C'était tout cela dont Mohammed avait fait le bilan avec l'aide d'un travailleur social du Service de l'ARAPEJ 75 chargé du suivi des contrats d'insertion. L'objectif cette fois c'était le contrat d'embauche, un CDD pour commencer, en espérant qu'il se transformerait en CDI.

Mohammed aurait bien voulu avoir un permis de conduire, pour faciliter sa recherche d'emploi. Deux ans plus tôt ç'aurait été possible, parce qu'il y avait une auto-école sociale, si bien adaptée qu'elle obtenait les mêmes taux de réussite que les auto­écoles privées. Quel que soit le niveau des nouveaux inscrits, ceux­ci étaient pris en charge dès leur arrivée et pour le temps nécessaire pour assurer leur réussite à l'épreuve du code. C'est déjà beaucoup d'intégrer une règle comme le code de la route, modèle d'une loi qui s'impose à tous les usagers de la route. Mais l'obtention du permis de conduire, quelques temps plus tard, c'est comme une renaissance ! Malheureusement, l'ARAPEJ a dû fermer cette auto­école après dix années de fonctionnement très satisfaisant, quand on lui a imposé l'obligation de fixer des dates fixes pour les sessions et supprimé le financement de la formation justifiant le titre d'auto-école sociale.

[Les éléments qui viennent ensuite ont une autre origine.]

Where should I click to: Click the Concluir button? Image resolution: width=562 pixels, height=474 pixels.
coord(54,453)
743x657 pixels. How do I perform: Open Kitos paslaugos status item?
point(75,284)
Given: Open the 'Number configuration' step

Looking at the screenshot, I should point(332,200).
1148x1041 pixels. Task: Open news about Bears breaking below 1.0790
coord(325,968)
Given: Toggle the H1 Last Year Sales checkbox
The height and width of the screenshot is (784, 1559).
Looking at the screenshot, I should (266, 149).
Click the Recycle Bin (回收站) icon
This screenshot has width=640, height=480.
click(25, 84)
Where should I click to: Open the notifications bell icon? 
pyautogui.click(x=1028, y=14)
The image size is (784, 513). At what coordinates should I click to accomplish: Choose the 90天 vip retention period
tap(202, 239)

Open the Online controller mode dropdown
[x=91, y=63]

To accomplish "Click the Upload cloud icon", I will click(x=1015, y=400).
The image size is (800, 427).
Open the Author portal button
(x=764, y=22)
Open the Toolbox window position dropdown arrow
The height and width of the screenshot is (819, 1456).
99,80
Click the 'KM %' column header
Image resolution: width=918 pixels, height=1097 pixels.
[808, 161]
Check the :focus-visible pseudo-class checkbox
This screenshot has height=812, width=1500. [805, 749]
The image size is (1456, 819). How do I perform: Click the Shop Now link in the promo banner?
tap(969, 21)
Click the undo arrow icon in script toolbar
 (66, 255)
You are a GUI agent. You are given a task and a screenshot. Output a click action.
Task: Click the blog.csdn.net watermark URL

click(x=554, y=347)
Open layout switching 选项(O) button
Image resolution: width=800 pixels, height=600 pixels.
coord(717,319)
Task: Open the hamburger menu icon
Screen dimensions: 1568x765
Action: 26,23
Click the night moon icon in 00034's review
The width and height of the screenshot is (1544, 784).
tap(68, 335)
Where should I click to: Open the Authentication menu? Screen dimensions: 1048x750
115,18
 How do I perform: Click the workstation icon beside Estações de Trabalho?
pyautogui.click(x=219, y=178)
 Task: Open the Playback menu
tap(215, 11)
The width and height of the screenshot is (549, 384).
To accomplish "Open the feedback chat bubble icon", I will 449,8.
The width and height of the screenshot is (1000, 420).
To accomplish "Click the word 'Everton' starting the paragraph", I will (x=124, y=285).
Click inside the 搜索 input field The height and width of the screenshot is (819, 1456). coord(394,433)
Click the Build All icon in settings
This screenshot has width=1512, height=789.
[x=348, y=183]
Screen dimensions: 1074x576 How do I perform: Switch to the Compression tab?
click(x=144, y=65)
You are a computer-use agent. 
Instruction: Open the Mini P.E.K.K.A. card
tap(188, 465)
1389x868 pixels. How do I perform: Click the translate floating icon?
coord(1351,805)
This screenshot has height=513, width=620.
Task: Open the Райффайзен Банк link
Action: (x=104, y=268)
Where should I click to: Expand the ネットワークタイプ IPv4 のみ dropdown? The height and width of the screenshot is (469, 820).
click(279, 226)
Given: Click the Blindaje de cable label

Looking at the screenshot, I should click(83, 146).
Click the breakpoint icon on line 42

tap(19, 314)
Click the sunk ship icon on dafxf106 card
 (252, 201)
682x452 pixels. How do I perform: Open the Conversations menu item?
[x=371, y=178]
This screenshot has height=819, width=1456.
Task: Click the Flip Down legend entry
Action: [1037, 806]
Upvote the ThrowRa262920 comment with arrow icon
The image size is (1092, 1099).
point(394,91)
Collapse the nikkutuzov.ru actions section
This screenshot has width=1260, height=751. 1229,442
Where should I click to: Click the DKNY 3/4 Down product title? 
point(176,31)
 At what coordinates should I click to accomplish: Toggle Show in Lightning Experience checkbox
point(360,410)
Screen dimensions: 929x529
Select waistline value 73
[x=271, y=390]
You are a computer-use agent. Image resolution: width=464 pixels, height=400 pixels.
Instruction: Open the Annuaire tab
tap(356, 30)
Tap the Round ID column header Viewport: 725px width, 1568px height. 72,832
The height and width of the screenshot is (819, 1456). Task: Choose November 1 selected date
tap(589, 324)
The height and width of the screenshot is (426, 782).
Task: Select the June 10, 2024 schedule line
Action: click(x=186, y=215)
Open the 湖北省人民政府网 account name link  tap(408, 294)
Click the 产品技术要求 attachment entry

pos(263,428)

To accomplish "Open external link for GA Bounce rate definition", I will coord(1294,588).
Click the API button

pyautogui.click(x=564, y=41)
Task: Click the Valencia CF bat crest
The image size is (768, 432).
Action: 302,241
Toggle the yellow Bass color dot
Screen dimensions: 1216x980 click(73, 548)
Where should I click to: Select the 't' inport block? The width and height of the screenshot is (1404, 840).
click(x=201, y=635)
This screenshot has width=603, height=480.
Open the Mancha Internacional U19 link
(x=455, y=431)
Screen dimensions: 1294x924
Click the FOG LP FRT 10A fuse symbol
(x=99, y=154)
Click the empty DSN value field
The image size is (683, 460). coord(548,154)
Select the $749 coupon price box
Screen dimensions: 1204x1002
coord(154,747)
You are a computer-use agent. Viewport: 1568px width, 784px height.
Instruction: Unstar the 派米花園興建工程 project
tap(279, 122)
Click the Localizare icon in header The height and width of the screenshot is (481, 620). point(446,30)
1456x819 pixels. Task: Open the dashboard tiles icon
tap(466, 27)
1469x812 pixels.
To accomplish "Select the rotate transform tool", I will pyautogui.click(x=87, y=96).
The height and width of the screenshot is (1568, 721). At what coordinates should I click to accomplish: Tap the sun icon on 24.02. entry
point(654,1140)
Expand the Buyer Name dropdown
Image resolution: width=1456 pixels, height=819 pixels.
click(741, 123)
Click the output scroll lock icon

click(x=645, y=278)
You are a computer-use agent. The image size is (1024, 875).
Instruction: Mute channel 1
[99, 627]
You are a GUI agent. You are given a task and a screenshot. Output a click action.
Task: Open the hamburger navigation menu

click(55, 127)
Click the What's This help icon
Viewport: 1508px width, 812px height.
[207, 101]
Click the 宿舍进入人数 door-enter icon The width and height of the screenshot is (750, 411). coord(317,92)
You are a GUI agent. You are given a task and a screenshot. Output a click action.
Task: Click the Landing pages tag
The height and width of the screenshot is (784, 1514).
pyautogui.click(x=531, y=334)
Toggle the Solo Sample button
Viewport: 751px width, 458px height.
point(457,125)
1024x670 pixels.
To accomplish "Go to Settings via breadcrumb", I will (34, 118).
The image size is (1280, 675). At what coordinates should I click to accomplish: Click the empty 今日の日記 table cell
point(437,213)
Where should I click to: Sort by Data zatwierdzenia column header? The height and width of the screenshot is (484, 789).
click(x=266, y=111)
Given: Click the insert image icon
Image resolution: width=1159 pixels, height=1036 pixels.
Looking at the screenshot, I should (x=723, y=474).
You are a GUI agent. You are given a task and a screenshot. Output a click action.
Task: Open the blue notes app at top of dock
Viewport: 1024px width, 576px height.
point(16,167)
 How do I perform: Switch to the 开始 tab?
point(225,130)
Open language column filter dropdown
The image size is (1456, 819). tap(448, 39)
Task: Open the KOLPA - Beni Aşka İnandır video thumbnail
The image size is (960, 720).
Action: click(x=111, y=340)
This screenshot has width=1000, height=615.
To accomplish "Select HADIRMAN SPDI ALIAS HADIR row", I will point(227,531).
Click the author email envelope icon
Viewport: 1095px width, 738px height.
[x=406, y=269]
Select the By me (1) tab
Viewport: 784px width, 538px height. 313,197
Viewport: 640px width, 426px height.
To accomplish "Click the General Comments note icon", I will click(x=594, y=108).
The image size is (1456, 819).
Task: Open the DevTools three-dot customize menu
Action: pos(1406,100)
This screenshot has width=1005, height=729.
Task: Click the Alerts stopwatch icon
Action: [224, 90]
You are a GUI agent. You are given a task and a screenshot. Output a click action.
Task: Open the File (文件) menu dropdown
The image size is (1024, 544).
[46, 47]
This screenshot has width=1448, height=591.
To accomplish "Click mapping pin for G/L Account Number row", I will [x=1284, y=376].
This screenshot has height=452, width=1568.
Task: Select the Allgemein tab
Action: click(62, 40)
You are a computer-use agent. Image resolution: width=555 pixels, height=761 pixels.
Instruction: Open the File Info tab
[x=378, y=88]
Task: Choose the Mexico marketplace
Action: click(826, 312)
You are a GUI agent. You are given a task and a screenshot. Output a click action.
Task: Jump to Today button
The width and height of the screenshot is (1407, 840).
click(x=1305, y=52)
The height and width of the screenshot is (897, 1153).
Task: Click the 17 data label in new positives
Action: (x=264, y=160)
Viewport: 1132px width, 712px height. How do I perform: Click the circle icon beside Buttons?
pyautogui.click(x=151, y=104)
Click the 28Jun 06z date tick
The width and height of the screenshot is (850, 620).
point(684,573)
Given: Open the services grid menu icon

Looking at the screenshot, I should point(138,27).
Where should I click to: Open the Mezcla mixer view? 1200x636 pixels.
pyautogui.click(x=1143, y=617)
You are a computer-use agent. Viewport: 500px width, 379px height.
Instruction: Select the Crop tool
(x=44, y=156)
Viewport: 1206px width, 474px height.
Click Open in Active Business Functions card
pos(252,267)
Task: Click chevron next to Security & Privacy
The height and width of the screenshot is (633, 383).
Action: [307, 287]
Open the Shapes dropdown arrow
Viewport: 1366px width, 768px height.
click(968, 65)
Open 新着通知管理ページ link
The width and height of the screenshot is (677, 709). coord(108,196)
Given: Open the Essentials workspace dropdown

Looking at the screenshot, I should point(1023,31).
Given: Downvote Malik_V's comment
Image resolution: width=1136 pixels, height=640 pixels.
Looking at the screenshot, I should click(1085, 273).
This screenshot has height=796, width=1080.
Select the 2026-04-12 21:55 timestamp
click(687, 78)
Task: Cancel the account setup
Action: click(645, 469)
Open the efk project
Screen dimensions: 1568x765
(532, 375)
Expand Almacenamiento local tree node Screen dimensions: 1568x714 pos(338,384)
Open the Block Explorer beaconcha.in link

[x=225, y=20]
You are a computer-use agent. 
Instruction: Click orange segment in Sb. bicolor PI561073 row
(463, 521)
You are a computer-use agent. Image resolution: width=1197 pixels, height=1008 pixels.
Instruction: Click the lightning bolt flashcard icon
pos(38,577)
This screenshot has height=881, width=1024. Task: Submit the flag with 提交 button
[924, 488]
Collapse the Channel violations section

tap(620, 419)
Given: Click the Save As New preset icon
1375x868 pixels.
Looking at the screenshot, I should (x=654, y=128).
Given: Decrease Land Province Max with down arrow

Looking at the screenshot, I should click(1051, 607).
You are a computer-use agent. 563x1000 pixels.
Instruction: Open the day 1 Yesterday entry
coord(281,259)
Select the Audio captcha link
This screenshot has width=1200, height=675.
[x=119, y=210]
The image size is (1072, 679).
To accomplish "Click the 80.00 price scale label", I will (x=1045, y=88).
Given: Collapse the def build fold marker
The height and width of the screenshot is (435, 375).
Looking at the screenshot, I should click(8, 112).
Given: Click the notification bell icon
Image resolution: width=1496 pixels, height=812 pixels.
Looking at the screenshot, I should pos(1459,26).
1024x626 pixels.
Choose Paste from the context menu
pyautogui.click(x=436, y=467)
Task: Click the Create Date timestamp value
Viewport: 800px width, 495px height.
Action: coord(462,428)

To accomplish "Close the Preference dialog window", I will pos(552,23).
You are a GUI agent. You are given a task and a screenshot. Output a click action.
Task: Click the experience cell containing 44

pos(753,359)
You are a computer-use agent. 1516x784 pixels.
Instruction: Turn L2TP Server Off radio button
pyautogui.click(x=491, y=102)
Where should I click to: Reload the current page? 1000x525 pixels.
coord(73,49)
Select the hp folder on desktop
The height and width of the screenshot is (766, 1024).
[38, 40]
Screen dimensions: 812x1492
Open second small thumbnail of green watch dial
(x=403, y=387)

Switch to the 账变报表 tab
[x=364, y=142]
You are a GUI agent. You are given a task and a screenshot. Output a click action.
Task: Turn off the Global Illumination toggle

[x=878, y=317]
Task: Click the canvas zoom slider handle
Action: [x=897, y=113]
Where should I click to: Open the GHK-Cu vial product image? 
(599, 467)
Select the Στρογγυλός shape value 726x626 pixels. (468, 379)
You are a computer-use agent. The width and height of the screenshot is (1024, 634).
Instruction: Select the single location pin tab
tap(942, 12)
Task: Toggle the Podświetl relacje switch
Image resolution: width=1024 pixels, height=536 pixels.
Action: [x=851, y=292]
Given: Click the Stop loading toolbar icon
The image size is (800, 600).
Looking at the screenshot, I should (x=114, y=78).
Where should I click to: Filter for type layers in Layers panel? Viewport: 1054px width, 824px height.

Et après, qu'est devenu ce Mohammed ? Nous ne le savons pas, mais qu'importe ? Votre docteur, lui aussi, n'entend plus parler de vous quand vous êtes guéris. Des centaines de sortants de prison ont séjourné quelques mois dans les structures d'accueil de l'ARAPEJ Ile-de­France. Sans doute ne les ont-ils pas tous quittées avec un CDI, mais ce que l'on peut affirmer, c'est que pendant cette période de leur vie, ils ont reçu, pour la première fois sans doute, un soutien efficace et personnalisé pour leur démarrage sur le long chemin de l'insertion sociale et professionnelle.

Cette belle histoire pourrait s'arrêter car les réserves propres de l'ARAPEJ se sont épuisées. Il dépend de vous qui lisez cet article que l'ARAPEJ puisse surmonter ses difficultés actuelles, en attendant le relèvement des prises en charge par les DDASS de ses frais propres.